Good news, for once, is not hard to find. Across the globe, economies are responding to the US growth figures with China, Japan, India and the EU all recording strong growth. The worldwide stock market boom has continued into 2018 with the Fang stocks (Facebook, Amazon, Netflix and Google parent Alphabet) up by more than 5 per cent in the first week of January.

The US tech giants and their Chinese counterparts, Tencent and Alibaba, are still leading the way, with, according to analysts, scope for further fast earnings growth. Emerging market equities returned an extraordinary 37.75 per cent in dollar terms in 2017, handsomely topping even Wall Street.

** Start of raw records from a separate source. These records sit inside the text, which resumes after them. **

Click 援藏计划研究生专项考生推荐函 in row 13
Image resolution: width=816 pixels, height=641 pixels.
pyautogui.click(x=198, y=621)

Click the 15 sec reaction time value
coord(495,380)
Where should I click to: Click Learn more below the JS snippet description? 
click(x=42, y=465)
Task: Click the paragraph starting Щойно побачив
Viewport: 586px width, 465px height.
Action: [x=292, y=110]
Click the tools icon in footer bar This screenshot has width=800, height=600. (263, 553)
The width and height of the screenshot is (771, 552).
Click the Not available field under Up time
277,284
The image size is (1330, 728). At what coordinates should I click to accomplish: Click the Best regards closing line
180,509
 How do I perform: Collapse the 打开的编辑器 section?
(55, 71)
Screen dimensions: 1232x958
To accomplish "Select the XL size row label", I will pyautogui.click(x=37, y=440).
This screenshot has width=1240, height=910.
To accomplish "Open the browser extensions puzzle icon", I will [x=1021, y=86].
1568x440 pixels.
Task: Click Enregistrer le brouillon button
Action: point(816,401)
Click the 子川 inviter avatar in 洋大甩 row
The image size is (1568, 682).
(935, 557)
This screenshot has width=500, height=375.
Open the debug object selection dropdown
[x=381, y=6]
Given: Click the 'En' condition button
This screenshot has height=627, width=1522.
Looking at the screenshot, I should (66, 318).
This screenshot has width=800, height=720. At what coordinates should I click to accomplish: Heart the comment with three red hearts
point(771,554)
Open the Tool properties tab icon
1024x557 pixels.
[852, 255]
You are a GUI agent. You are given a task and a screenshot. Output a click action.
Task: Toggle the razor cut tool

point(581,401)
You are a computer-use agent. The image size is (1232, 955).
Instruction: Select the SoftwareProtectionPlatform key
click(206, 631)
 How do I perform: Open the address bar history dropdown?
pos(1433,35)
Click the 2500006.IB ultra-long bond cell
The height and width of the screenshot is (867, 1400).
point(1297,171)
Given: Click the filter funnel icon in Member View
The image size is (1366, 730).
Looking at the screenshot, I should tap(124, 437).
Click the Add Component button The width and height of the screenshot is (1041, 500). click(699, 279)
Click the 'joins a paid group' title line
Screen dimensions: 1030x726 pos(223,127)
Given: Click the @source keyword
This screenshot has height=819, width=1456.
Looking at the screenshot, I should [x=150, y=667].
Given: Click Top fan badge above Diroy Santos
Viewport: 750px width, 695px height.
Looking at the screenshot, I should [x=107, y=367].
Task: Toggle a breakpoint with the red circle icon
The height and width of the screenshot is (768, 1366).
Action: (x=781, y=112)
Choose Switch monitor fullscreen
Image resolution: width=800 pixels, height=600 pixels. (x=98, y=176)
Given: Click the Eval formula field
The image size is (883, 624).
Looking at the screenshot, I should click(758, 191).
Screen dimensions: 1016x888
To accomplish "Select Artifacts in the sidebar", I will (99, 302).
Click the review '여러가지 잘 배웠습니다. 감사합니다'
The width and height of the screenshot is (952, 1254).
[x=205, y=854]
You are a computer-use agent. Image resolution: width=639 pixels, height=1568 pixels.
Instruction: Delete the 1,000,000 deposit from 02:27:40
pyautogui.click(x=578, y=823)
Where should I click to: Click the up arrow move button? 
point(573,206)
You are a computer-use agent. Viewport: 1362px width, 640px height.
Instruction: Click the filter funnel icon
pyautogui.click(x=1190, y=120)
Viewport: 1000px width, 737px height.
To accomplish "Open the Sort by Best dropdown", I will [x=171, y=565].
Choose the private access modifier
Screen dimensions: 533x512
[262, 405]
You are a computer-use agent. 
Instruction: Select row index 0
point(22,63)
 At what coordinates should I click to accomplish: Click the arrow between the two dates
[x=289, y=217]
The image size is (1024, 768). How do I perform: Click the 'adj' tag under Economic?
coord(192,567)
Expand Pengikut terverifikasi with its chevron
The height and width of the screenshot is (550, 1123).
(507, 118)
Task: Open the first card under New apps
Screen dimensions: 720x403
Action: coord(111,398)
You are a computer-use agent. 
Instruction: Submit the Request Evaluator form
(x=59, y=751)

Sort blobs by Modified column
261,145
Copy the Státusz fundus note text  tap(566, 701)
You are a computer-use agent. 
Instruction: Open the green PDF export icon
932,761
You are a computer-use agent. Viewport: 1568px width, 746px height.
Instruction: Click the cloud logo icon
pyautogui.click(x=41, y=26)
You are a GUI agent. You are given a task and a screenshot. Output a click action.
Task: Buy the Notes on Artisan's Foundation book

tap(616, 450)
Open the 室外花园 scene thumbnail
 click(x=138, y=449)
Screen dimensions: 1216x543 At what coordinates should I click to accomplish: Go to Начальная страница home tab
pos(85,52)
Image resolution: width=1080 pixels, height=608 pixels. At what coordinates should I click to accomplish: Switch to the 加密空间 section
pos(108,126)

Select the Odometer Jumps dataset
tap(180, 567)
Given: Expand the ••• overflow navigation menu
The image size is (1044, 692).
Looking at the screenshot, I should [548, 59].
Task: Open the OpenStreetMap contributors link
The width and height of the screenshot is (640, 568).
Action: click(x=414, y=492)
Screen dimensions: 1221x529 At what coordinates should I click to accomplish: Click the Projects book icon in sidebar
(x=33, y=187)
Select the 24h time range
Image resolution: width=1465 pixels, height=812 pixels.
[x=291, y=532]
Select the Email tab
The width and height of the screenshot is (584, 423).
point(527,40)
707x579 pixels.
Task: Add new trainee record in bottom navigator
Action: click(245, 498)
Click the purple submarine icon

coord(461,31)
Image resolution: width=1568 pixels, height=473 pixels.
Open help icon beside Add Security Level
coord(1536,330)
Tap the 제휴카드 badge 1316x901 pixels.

How can this be? According to Wolff, Mr Trump doesn’t really have an economic policy other than to cut taxes, bring back jobs and make America great again – none of which is bad in itself. But there is no detail to it, no thought-out strategy based on economic think tanks and endless grinding of data – just broad, visceral brushstrokes painted from instinct without thinking through the consequences. Yet, does it matter?

Reading Wolff’s book, one wonders how the US economy functions at all under this White House, yet it does so remarkably effectively right now. The vast majority of American investors won’t read Wolff’s book, and don’t care anyway. They are much more interested in Mr Trump’s view (shared by his Republican cheerleaders) that a surge in business investment and wage rises, prompted by last year’s landmark tax reforms, will boost US GDP growth well above 4 per cent this year, and maybe even get to 5 per cent.

Stock market sages and commentators have been warning of a market blow-up since Mr Trump was elected president in November 2016. But it hasn’t happened yet. What’s more, most investors, including the big fund managers, don’t expect it any time soon. Just how positive they are is shown by surveys of sentiment which record the highest number of bulls, and the lowest number of bears, since the start of 1987.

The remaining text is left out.